La letteratura per l'infanzia si occupa di tutta la produzione rivolta ai giovani, dall'infanzia all'adolescenza. Ha una storia che nasce quando ancora non si parlava di letteratura né di scrittura; i suoi insegnamenti si sono trasmessi attraverso l'oralità primaria che ha dettato le leggi della vita sociale e della civiltà. Prima di essere letteratura è stata tradizione, narrazione; passando attraverso il rito, il mito, la fiaba, il racconto popolare, si può ricostruire un percorso che è progressivamente confluito in una vasta produzione di classici che oggi possono essere considerati punto di riferimento della letteratura per ragazzi.

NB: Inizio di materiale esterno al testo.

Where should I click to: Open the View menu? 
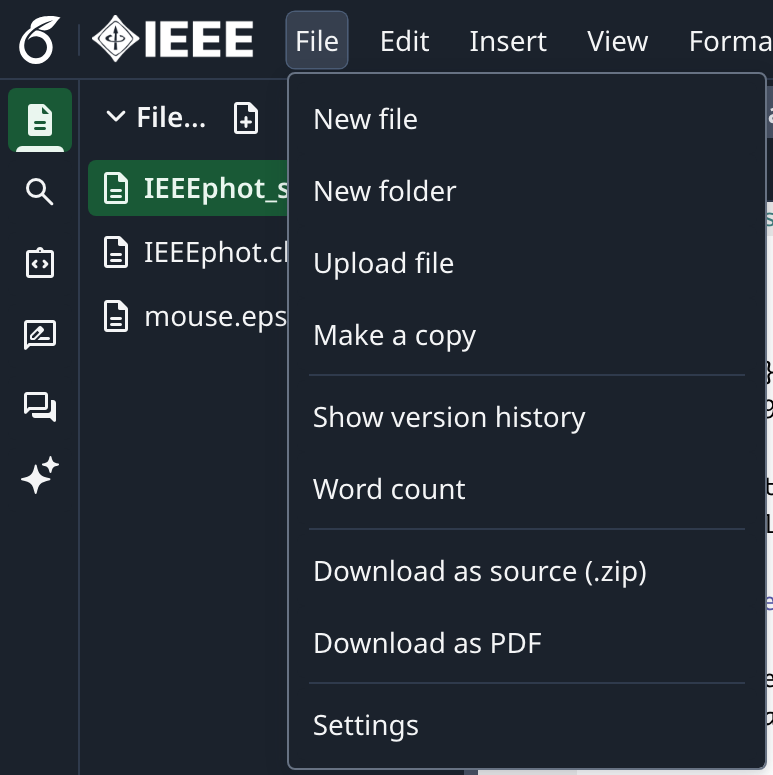pos(617,41)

I grandi classici della letteratura per ragazzi

Antichità

  • Esopo: noto per le sue favole raccolte da Platone
  • Fedro: noto per la sua raccolta che traduce quelle di Esopo in latino

X secolo

  • Le mille e una notte: difficile dare una datazione, nate probabilmente in tempi molto remoti e tramandate dai cantastorie, la loro stesura più organizzata risale al X secolo. La sua struttura narrativa (racconto-cornice) verrà poi ripresa da altri scrittori come Basile, Boccaccio

XVI-XVII secolo

  • Basile (1575-1632): opera principale è Lo cunto de li cunti, opera in dialetto napoletano nota anche col nome di Pentamerone
  • La Fontaine (1621-1695): dedica le sue favole al Delfino figlio di Luigi XIV, sono tratte soprattutto da Esopo e Fedro
  • Perrault (1628-1703): scrive I racconti di mamma oca, che raccoglie le fiabe più conosciute

XVIII secolo

  • Defoe (1660-1731): scrive Robinson Crusoe, capostipite del romanzo d'avventura, opera ritenuta importante anche perché affronta il tema del rapporto uomo/natura (Rousseau)
  • Parravicini (1799-1880): scrive Giannetto, la letteratura per l'infanzia inizia ad assumere un ruolo pedagogico ma con impianto didascalico (intenti istruttivi/moralistici)
  • Collodi (1826-1890): autore di Pinocchio
  • De Amicis (1846-1908): autore di Cuore, specchio della società del tempo, con chiari intenti moralistici
  • Andersen (1835-1875): autore di Fiabe dedicate espressamente ai bambini
  • Dumas (1802-1870): scrive I tre moschettieri, definito romanzo popolare
  • Jules Verne (1828-1905): la sua opera è considerata fantascientifica e assumerà la caratteristica del genere avventuroso
  • Grimm (1785-1863 + 1786-1859): filologi e ricercatori, iniziano la raccolta di racconti popolari allo scopo di studiare e descrivere il folklore tedesco e saghe germaniche
  • Dickens (1812-1870): autore di David Copperfield, creatore del romanzo sociale
  • Carroll (1832-1898): Alice nel paese delle meraviglie, espressione del nonsense
  • Stevenson (1850-1894): autore de L'isola del tesoro (genere avventura), storia simbolo del rito di passaggio verso l'età adulta, e Il dottor Jekyll e Mr. Hyde (genere horror)
  • Kipling (1865-1936): autore de Il libro della giungla, romanzo esotico
  • May Alcott (1832-1888): Piccole donne
  • Twain (1835-1910): autore de Le avventure di Tom Sawyer (contribuisce al successo del genere avventuroso, con attenzione ai temi sociali)
  • Burnett (1849-1924): scrive Il piccolo Lord

XX secolo

  • 1908: nasce il Corriere dei piccoli
  • Salgari (1863-1911): la sua produzione è orientata su tre cicli (pirati, western, indiano)
  • Vamba (1858-1920): scrive Il giornalino di Gian Burrasca
  • Rodari (1920-1980): sostenitore della creatività
  • Calvino (1923-1985): traduzione in lingua italiana delle fiabe popolari in dialetto
  • Pitzorno (1942): attenzione alla condizione dell'adolescenza e educazione delle ragazze
  • Ermanno Detti (1939): genere storico affrontato con ironia e genere avventuroso
  • Saint Exupery (1900-1944): autore de Il piccolo principe
  • Tolkien (1892-1973): con Il signore degli anelli, inaugura il genere fantasy
  • Barrie (1860-1937): autore di Peter Pan
  • Roald Dahl (1916-1990): autore di piccoli horror
  • Jack London (1876-1916): autore de Il richiamo della foresta

Dal genere fantasy, inaugurato con Tolkien negli anni '30, sono nate rielaborazioni e giochi di società, come i libri-game e giochi di ruolo.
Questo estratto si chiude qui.